• **TESTO DI PARTENZA**:
Acchiappamostre di Anna Cavallera

Il racconto della Pasqua

L’arrivo della primavera, con i rami ricchi di fragilissimi boccioli in fiore che tremano in controluce stagliandosi nel cielo azzurro, aiuta a lenire, almeno in parte, quella sottile nostalgia di bellezza che solitamente si nutriva e trovava consolazione tra le sale dei musei.
Mentre il Cristo risorge, nessuna risurrezione è in programma per il mondo dell’arte, o meglio per tutti quei “poveri cristi” dei curatori, direttori di musei e galleristi che non sanno più cosa inventarsi pur di non abbassare definitivamente la serranda ed arrendersi alle chiusure indiscriminate, dovute alla pandemia. 
Non si può abbandonare un pubblico fidelizzato, anche se ormai stanco di seccarsi gli occhi davanti ad uno schermo.
Così, nello sterminato panorama di un’arte che ha perso i suoi spazi deputati, c’è chi porta gli artisti tra gli scaffali di un supermercato, come han fatto i galleristi Travierso e Solito a Napoli con il progetto ”Aggiungi al carrello”. L’alternativa è tutta virtuale. I famigerati incontri online sono il nuovo spauracchio dell’era Covid e le paginette social la nuova agorà in cui si inneggia a gran voce alla cultura, indistruttibile cavallo di troia al servizio del mercato.
O del turismo, in base al contesto ed agli interlocutori coinvolti, ma l’obbiettivo ultimo resta il medesimo: far reggere e ripartire l’economia. Cui prodest? 
Gli artisti, che con il loro lavoro, capacità e pensiero, arricchiscono la realtà, sono indifferenti a questa strenua resistenza di impronta spiccatamente capitalista che impone un dover “fare” incondizionato, pur di non interrompere la produzione.

• **DATI DI ORIGINE**:
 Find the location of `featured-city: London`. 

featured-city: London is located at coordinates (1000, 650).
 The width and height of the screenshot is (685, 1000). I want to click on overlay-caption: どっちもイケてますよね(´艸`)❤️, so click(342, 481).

• **COMPITO A**:
In quale città i galleristi Travierso e Solito hanno portato gli artisti tra gli scaffali di un supermercato, secondo il testo di partenza?
• **COMPITO B**:
Per favore, elenca tutte le figure professionali che il testo di partenza chiama "poveri cristi".
Per questi compiti serve solo il testo di partenza, non il materiale.

• **RISPOSTA A**:
A Napoli.

• **RISPOSTA B**:
Curatori, direttori di musei, galleristi.